> WHAT IS BEING ASKED: Reproduce the lines starting at the one containing "Given: Click the GambleAware logo" and ending at the one containing "I will 694,64.", switching "logo" to "emblem" and leaving everything else unchanged.

> INFORMATION SUPPLIED:
◆ ◆ ◆ ◆ ◆ ◆ ◆
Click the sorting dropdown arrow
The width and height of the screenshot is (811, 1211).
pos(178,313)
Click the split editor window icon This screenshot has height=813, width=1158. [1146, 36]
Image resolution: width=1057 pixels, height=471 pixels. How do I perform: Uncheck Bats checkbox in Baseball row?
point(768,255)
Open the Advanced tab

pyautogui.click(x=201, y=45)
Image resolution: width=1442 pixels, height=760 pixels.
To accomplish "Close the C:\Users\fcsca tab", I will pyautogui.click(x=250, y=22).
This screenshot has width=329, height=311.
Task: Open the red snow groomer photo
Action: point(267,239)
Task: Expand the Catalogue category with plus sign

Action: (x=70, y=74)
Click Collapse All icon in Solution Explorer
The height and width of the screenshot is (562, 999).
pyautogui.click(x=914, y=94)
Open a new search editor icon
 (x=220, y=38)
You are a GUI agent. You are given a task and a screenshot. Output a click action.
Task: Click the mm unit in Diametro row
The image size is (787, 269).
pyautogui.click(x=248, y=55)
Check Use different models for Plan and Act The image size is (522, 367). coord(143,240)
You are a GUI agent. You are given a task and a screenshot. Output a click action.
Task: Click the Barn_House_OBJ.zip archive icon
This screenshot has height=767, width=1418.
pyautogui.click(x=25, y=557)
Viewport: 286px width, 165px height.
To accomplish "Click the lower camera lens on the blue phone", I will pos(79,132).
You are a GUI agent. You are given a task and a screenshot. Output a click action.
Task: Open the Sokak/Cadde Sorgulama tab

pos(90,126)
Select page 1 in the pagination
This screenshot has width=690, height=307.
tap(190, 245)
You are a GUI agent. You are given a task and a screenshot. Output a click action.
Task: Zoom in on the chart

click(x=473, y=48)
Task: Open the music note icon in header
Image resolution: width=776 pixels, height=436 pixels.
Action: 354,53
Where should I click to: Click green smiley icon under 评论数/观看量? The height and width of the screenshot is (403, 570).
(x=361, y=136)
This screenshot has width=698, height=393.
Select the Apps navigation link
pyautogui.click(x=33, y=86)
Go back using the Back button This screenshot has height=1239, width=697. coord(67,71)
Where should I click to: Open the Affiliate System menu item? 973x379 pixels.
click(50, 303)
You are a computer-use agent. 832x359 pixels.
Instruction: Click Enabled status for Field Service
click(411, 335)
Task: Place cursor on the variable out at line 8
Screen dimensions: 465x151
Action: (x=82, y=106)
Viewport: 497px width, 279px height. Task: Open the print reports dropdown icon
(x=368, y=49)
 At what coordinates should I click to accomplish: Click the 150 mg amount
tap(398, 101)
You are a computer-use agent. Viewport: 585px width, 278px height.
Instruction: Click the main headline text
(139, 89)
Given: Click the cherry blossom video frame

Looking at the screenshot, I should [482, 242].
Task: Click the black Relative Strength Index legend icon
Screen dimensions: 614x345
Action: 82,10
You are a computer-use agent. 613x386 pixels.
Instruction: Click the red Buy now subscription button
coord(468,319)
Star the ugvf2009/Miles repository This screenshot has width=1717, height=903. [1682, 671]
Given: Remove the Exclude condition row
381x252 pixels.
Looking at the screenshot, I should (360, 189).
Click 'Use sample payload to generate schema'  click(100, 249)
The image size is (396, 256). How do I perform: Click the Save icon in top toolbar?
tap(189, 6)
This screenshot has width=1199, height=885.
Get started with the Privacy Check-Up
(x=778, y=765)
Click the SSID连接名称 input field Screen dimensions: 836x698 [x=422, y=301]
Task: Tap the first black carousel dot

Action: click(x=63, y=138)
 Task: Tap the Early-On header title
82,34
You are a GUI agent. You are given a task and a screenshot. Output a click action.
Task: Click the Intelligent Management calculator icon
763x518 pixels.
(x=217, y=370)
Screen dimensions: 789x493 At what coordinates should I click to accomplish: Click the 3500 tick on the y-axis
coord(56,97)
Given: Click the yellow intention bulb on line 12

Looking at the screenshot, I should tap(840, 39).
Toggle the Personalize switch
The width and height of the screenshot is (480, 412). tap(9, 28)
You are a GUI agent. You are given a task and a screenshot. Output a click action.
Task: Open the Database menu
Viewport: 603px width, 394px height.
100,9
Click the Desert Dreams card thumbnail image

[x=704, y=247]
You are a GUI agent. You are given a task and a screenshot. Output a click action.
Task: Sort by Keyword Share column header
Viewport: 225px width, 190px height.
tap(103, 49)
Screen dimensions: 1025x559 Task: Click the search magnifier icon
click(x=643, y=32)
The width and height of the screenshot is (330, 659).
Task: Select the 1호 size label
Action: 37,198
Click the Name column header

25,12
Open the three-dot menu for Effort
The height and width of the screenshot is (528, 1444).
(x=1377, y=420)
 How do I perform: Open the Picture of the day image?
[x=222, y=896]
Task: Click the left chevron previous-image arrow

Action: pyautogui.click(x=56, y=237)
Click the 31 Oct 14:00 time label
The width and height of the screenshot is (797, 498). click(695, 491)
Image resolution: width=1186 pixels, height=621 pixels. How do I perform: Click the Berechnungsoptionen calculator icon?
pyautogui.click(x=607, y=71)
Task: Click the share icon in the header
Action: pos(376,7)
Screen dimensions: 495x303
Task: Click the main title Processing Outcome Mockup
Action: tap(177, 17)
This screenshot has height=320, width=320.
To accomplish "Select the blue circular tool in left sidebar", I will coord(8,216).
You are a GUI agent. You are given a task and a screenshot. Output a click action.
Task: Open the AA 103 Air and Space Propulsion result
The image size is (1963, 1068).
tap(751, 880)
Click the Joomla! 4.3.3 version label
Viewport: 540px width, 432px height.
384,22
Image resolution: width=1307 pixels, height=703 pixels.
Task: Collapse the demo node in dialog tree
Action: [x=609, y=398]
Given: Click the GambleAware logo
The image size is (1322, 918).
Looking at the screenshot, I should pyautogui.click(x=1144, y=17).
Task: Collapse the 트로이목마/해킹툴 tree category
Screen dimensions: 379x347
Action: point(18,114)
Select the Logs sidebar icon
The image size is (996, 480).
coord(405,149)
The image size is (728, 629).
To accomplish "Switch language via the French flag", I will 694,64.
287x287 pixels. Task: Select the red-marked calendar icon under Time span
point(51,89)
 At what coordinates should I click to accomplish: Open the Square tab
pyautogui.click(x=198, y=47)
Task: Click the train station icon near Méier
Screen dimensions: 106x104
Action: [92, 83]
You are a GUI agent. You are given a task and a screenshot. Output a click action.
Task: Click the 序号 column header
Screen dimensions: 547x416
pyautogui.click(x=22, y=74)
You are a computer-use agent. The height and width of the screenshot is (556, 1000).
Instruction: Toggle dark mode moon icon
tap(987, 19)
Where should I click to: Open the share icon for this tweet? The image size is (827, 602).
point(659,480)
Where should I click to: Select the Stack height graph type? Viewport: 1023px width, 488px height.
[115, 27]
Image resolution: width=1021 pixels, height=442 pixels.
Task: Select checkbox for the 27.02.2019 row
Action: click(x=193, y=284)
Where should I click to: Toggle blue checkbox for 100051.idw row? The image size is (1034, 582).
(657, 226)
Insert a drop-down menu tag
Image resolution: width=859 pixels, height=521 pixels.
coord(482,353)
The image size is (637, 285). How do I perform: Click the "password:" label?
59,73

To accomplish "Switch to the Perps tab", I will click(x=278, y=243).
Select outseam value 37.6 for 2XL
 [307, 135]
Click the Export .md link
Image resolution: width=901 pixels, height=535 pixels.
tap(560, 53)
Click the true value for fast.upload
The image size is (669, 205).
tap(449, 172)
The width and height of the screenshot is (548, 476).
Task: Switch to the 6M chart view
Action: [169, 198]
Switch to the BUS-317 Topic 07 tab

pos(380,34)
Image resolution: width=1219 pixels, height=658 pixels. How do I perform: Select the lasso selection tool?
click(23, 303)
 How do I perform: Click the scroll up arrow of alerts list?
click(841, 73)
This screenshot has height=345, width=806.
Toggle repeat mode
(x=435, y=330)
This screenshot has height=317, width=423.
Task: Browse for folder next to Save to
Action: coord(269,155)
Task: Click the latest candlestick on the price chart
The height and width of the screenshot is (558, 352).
◆ ◆ ◆ ◆ ◆ ◆ ◆
> FINISHED EXERCISE:
Given: Click the GambleAware emblem
The image size is (1322, 918).
Looking at the screenshot, I should pyautogui.click(x=1144, y=17).
Task: Collapse the 트로이목마/해킹툴 tree category
Screen dimensions: 379x347
Action: point(18,114)
Select the Logs sidebar icon
The image size is (996, 480).
coord(405,149)
The image size is (728, 629).
To accomplish "Switch language via the French flag", I will 694,64.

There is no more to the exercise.